## Selected passage
**********
Janine Barchas’s Matters of Fact in Jane Austen: History, Location, and Celebrity, is, like Johnson’s book, a thoroughly researched study that invites intense consideration. Yet Barchas makes more forceful arguments, hardly leaving any matter, it would seem, to be settled by whomsoever it may concern. She maintains that Austen, in giving names to her characters and places, was drawing on actual people and events, not only to add to their verisimilitude or to craft “local color” but also to indicate to her readers the ways in which her fiction is imbued with history. Barchas sees this technique as Austen’s clever commentary on what we might now call the birth of celebrity culture in the late 18th and early 19th centuries.


Austen’s fictional method, according to Barchas, was far more public and historical (as opposed to private or biographical) than we have heretofore recognized. Because Austen’s fiction was not widely read until many years after her death — Jane Austen didn’t become Jane Austen until the mid- to late 19th century — Barchas argues that we have lost sight of the popular, celebrity context that she so playfully exploits and that her first readers would easily have recognized as an additional interpretive layer in her novels. For Barchas, it is not so much that Austen was drawing from life in selecting real names for her characters, many from the famous (and infamous) Wentworth family of Yorkshire, but that Austen’s good-humored uses of these actual families’ names indicate that she was crafting what Barchas describes as “puzzles” akin to James Joyce’s use of the realities of Dublin to create the fictional world of Ulysses.
**********
## Supplied information
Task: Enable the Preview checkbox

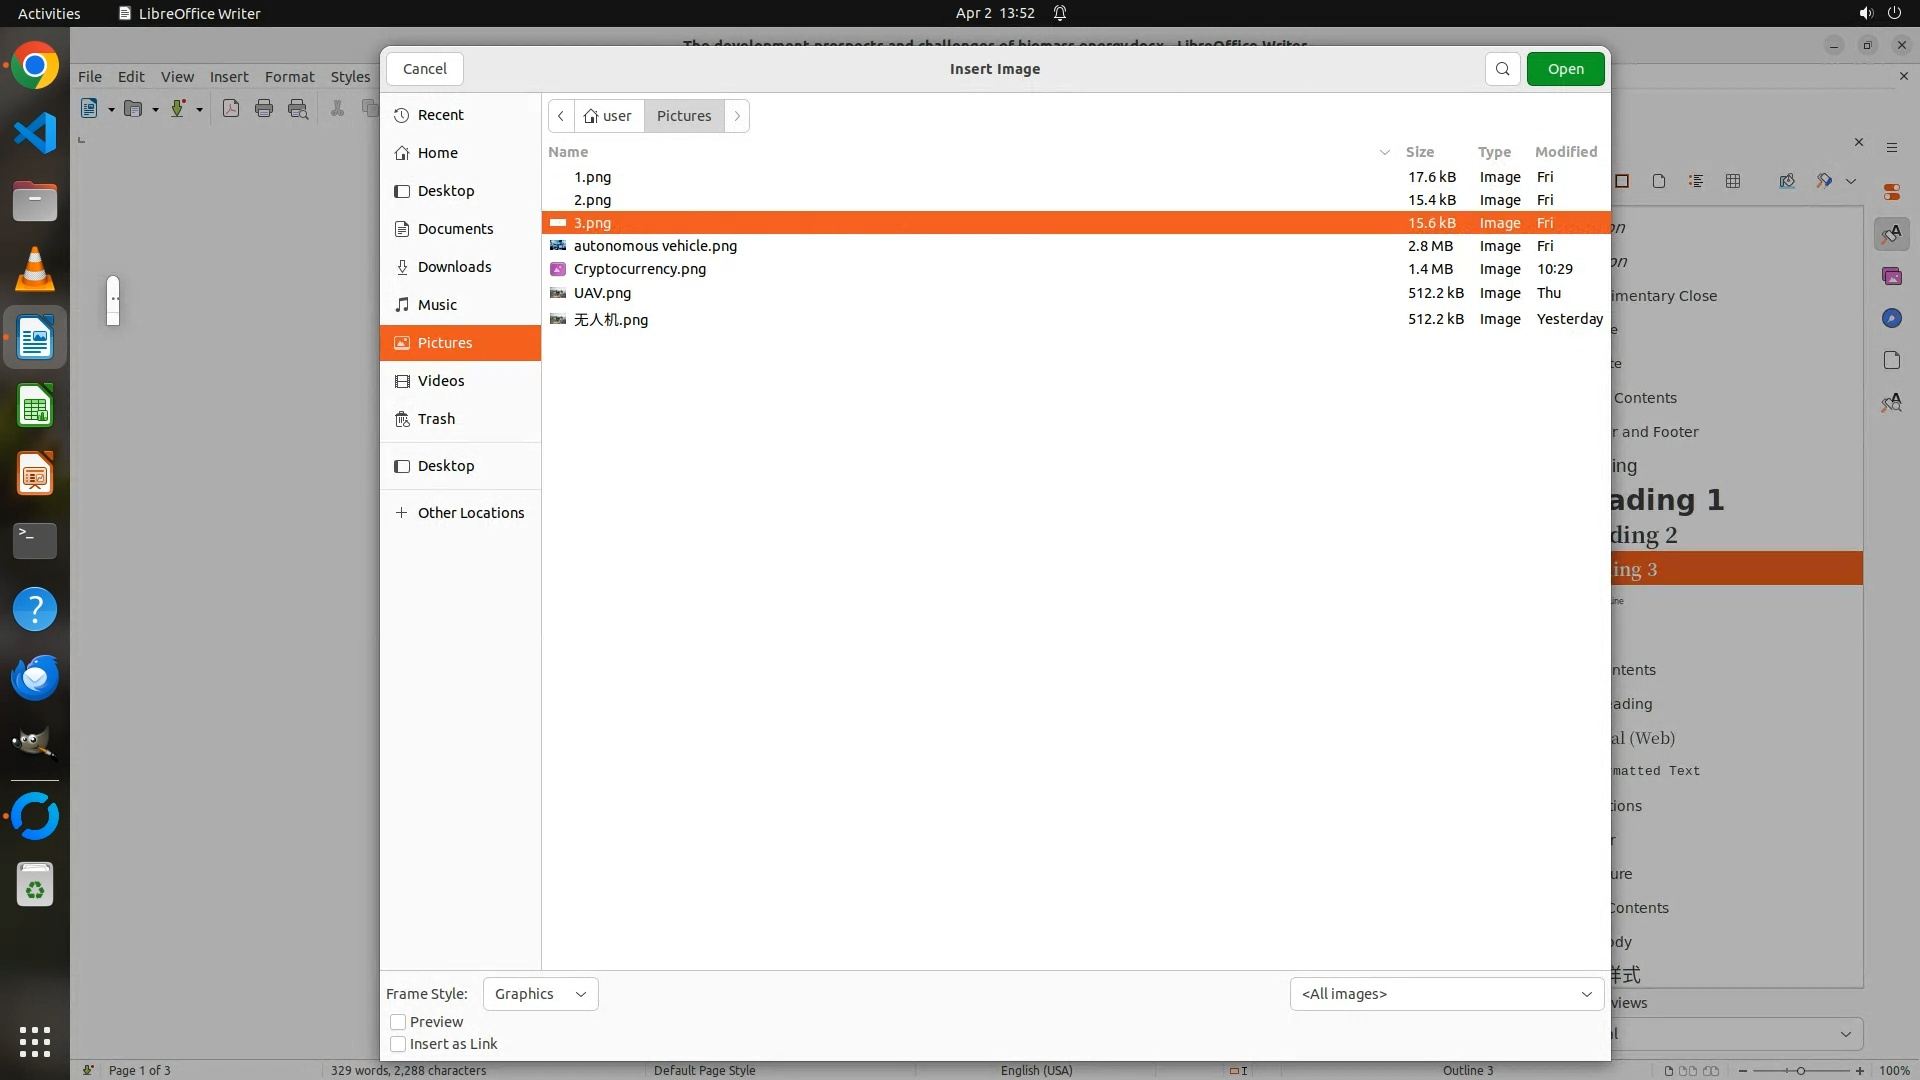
**********
## Instructions for the task
Please continue the passage above about Janine Barchas's study of Jane Austen, picking up after its last sentence and not drawing on the data.

## Task answer
Barchas seeks to convince us further that her findings resituate Austen’s fiction “nearer to the stout historical novels of her contemporary Sir Walter Scott.” Once we begin to recognize this long-lost celebrity historical context, in Barchas’s view, we will no longer “read Austen out of time” and we will better understand her as an innovator of a now little-recognized kind of historical fiction. Barchas would have us see Austen as “in her own unique manner” having “pioneered a prototype” of the historical novel, but does not suggest that Austen was working in the vein of the roman à clef. For Barchas, this genre of celebrity culture was not at all what Austen — neither a copyist nor a gossipmonger — was up to. The lives of the real people and the places that Barchas has unearthed do not so closely hew to Austen’s fictional characters and settings.


Matters of Fact in Jane Austen is unlike any previous work of Austen criticism, both in its attention to minute historical detail and in its pioneering claims. Much to her credit, Barchas modestly admits that she follows an oblique line of scholarly inquiry, extending from the 1950s to the present, that takes seriously the subject of Austen and history. Even so, Barchas is clearly setting out on her own course. Where previous critics (with some notable exceptions) found little deployment of the historical record in Austen’s fiction, preferring instead to see her artistic choices as “universal” or as “domestic,” Barchas shows us that Austen’s use of the names of real people and places means far more than we have understood. Austen created what Barchas calls a “history-infused fiction,” one that has long gone unrecognized because of the delay of Austen’s widespread popularity. Readers who encountered Austen half a century or more after she died simply wouldn’t have recognized her names and places as history. By then, they had vanished from the collective memory as popular cultural references.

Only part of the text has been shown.